In one case, Lou told a staff member, who he had brought into his confidence, a story about not having enough money to buy gifts for his grandchildren. He convinced the staff member to buy a radio from him, at a much higher price than the item was worth, so he could “give my grandchildren a wonderful Christmas”. There were, however, three huge problems with "Sweet" Lou’s story:

  1. He did not have grandchildren.

  2. Staff members were not allowed to buy or sell items to or from clients per the policies of the program.

  3. The radio he sold was stolen from another resident.

Lou then used the kindness and empathy of the staff member to blackmail him into supplying his daily cigarette habit under the threat of telling the supervisor about the purchase of a stolen item that had occurred. The staff member eventually came forward and confessed to violating the policy of the program while Lou enjoyed a laugh at the naiveté of the staff member and his fellow residents in treatment.

Elizabeth the Intimidator

Elizabeth, "please call me Liza", was a disabled resident in her late fifties who was later diagnosed with a serious personality disorder. She was charming, attractive, and possessed the ability to get her needs met in many inappropriate ways. She was able to manipulate other female clients on the unit into allowing her to use their EBT or DEBIT cards, in many cases draining them. She was caught engaging in sexual activity with males from another floor in the stairwell and was able to remain in treatment stating that this activity was part of her "sexual addiction".

When confronted by a social worker on the unit, she began a campaign targeting that staff member through rumors and subtle threats. In one of Liza’s interactions with the staff, she stated, “I’m going to watch a movie tonight about a nosy social worker who caused problems for one of her clients and was found murdered in an alley. Do you want to watch that movie with me?”

Liza even went as far as to find the social worker's home address on the internet. The staff then received a letter with a blank piece of paper inside. Liza then said to the social worker several days later, “I would hate to get something in the mail and not know who sent it. Just knowing that someone knew where I lived would scare the hell out of me! You never know what kind of people they know!” The social worker who was the recipient of this veiled threat was obviously concerned about her well-being as well as those of her children and decided to transfer to another location.

What Can Be Done?

As with most things in life, identifying a problem before it occurs is key. But this is easier said than done, given the realities of operating assisted living facilities and subsidized apartment settings. Understanding that, here are some suggestions that may help:

  • Learn who potential bullies may be and monitor their behaviors (this is done by gathering a good biopsychosocial history and gathering information from their last living situation).

  • Learn who potential victims may be and monitor their interactions with others (this is also done by gathering a good biopsychosocial history).

  • Define to staff and residents what senior bullying is by providing example behaviors and setting clear limits and boundaries.

  • There are diverse types of bullying activities that need to be defined and identified.

  • Be aware of potential bullying situations (know that bullies will try to take advantage of proactive staff by trying to portray themselves as victims, thereby using staff by proxy to bully their intended targets).
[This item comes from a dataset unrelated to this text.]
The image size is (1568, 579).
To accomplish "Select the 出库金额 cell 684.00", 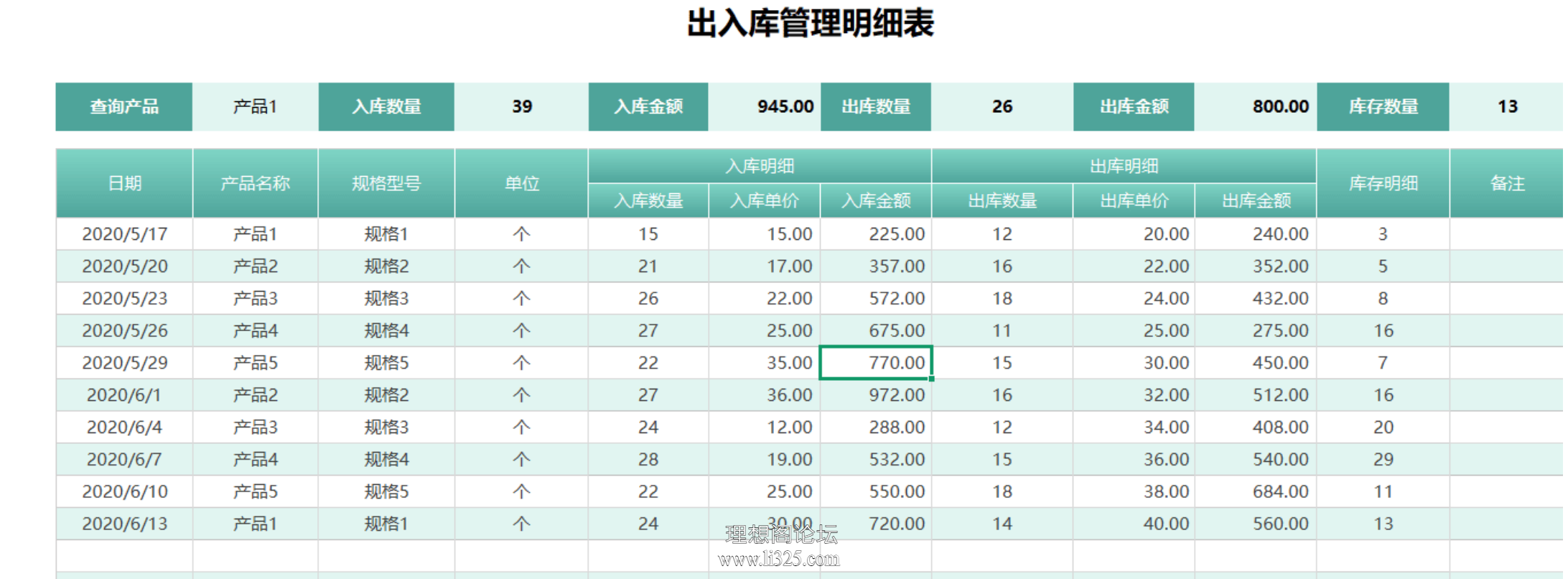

  • Develop some interventions to address bullies and help other seniors learn how to confront possible bullying behaviors.

  • Have a discharge policy in place and have staff keep good notes and records of activities in case a discharge is necessary.
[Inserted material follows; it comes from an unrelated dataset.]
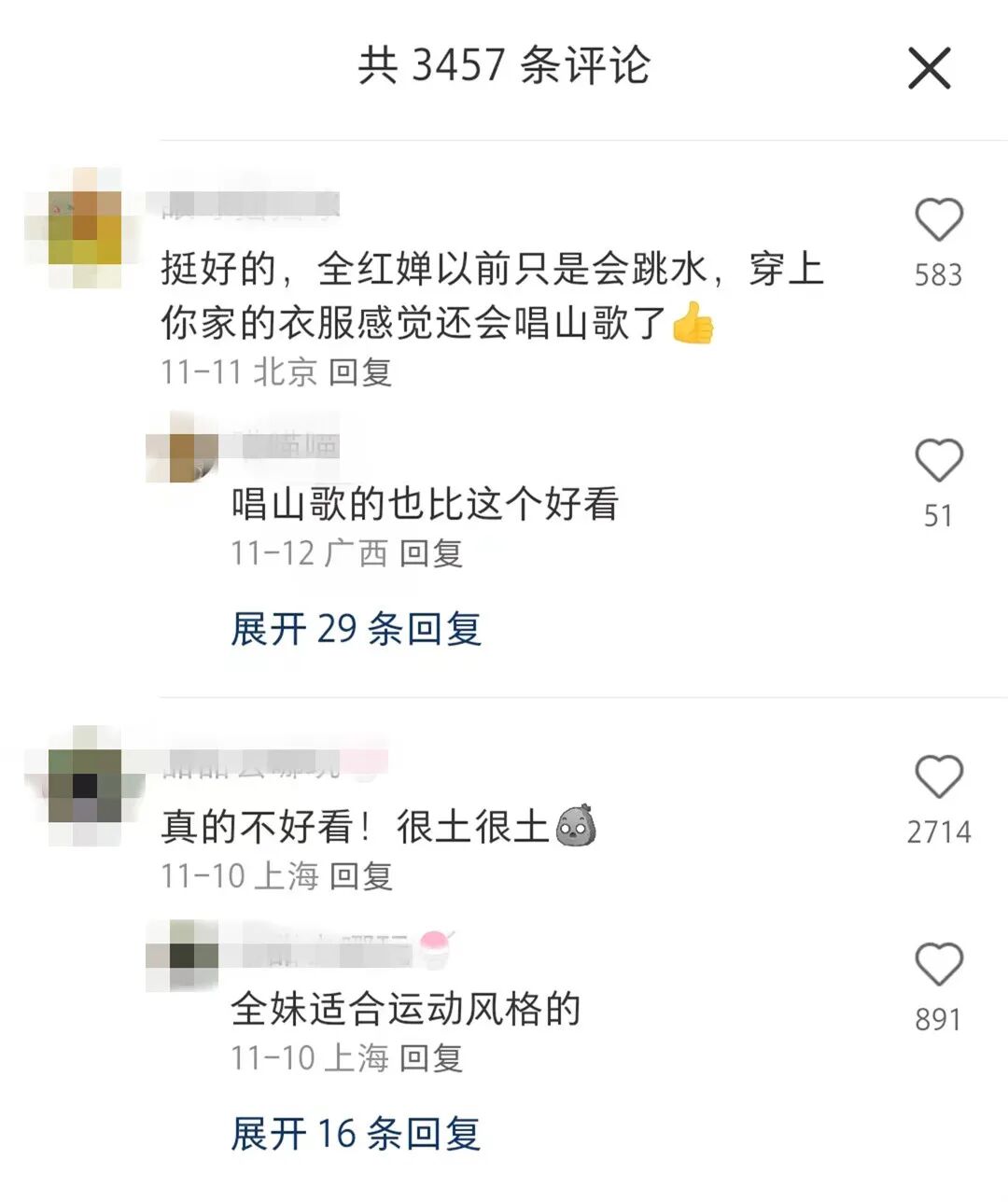Select the 真的不好看！很土很土 comment text

click(x=379, y=826)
"The bottom line here is that we all are dealing with a new type of senior as baby boomers age into this demographic," said Attorney Connelly. "But because those with these behaviors lack empathy, interventions are better aimed at training staff to recognize the behaviors, supporting the potential victims, and educating others in the community rather than solely addressing those engaging in bullying-type behaviors. With them, a more black and white approach is needed, with clear-cut and unwavering consequences in place if the behaviors continue."